Do you parse all the jobs listed on a job portal or just a percentage of them?
Our parser reads all job ads available on the site. However, in the analysis, we apply scientific sampling with sample size 3000 in order to keep different data size sets comparable. All methods we use are scientific.

Should I define a character set when using Headai APIs?
When you call Headai APIs, you should define UTF8 character set. It might work without it, but anomalities can occur.

Poor data, poor outcomes?
This is true with intelligent algorithms. There are many things that can make data poor in quality. There might be part of the data missing or simply errors. The data can be biased. Since people creating data can be unconsciously biased, this can sneak into data as well. The data can be fuzzy and non-descriptive. This means there is not enough descriptive information for the algorithm to build understanding. Poor data leads algorithms to do poor suggestions or predictions. Quality data is vital.

If 30% of overall skill needs can be identified from job ads, where can I find the missing 70 percent?

About one third of the current skill needs can be identified from job ads. Headhunters cover under 5 % of recruiting, and this data is not easily available. Nearly half of the skills and competencies move inside organizations, which doesn’t accumulate open data.

There are other open datasets that can help by giving different perspectives. While job ads and headhunters reflect current skill needs, data about investments can bring the visibility of 2 to 3 upcoming years. Research and development data can reflect the next 3 to 10 years. Sustainability topics like Agenda2030 and Green Deal can give visibility for over 10 years. There are a lot of data that you can follow, e.g. industry trends reports, governmental reports, foresight reports, patents, and startup databases to name a few.
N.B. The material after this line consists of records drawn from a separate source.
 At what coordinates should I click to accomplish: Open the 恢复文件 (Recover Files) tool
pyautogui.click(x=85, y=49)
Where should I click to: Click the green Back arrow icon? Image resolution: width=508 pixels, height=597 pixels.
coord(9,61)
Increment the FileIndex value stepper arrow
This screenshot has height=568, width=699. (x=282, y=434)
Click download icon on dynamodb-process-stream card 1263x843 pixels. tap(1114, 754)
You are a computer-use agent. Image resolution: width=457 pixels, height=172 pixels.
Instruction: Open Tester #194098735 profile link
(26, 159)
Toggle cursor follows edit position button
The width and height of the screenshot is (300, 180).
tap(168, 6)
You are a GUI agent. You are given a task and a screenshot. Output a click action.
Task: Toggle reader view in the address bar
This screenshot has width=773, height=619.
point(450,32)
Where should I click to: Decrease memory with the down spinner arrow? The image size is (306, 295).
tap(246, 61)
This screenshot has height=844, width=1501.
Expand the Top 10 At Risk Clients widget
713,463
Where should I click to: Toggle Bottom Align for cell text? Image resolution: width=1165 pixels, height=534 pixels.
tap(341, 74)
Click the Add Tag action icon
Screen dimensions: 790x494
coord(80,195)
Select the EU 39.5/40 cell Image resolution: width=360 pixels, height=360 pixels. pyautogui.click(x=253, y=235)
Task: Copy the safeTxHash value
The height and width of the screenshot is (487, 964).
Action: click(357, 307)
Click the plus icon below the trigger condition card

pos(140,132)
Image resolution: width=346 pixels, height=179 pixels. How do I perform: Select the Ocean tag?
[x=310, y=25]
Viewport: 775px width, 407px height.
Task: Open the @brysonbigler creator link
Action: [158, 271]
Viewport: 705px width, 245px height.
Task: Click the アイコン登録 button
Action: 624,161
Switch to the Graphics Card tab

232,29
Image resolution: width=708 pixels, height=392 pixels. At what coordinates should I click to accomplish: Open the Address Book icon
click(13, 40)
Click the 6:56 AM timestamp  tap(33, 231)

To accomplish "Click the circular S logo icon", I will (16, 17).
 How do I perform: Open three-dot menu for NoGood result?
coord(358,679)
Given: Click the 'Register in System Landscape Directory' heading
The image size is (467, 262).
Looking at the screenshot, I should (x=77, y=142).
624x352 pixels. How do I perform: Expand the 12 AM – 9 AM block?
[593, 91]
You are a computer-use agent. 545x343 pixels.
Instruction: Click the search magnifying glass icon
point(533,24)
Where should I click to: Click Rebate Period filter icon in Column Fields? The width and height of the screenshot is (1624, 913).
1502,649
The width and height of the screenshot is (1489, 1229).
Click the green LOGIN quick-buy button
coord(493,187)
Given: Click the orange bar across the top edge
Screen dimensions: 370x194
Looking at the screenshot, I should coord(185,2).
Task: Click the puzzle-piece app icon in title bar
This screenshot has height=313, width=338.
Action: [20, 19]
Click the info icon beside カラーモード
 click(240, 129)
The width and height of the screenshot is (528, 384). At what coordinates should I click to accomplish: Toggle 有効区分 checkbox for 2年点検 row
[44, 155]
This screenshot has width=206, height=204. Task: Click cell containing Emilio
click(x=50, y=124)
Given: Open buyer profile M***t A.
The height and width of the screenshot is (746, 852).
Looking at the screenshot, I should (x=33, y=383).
Does your analysis highlight the level of expertise needed?
we don’t give levels for each skiills. We are interested on how one skill is connected. Math alone doesn’t have context. Based on context we make an assumption what’s the professional context and also level of the skill.

Your algorithm found me a word that doesn’t fit into my context, can you remove it?
Our machine recognizes common language. The purpose is to serve the identification of many different contexts. There are times when a word that was found might not fit into your context. However, the Headai language model is not modified based on single user feedback. Token-specific filtering lists will be introduced for new APIs, but this will not be implemented in the old functionalities.

Is there IBM Watson or other third-party AI behind your solution?
No. Headai’s dynamic ontology and algorithms are 100% Headai IP and Headai-made.

What AI genre do you belong to?
Our technology is based on machine-learning and neuro-calculation. We combine Natural Language Processing (NLP), Self-organizing maps (SOM) and reinforcement learning. Our technology is language-independent, which allows flexible scaling.

How does Headai’s ontology differ from traditional ontologies?
Headai’s ontology is dynamic – it learns all the time and becomes better the more it’s been used and the more it reads working-life-related textual data. Where a typical keyword-level ontologies are of hierarchical type, Headai uses self-organizing semantic neural networks where all the words are dynamically connected.

What is Digital Self?
A machine-developed, interoperable skills profile, that can represent a varitety of things: an individuals professional profile, company’s skill assets, areal labor market skill demand, an educational offering (skills supply) and many more. It provides an interoperable data format for predictive analytics and simulations.

What are the benefits of simulating skills?
Simulations offer near-real-time tools for efficient and fast skills-based comparisons of different entities. This helps e.g. decision-making, finding skills gaps, and spotting similarities (matches).

How does Headai “semantic” approach differ from keyword matching?
Headai learns the context and similarity. Here, the match can be found without knowing the actual ‘keyword’ because the whole subject matter is taken into account.

What are Headai’s ML & NLP benefits compared to Deep Learning applications?

Green AI – Uses only a fraction of energy compared to Deep Learning solutions.

Cognitive reasoning – Enables complex tasks like reasoning with controversial and/or incomplete information.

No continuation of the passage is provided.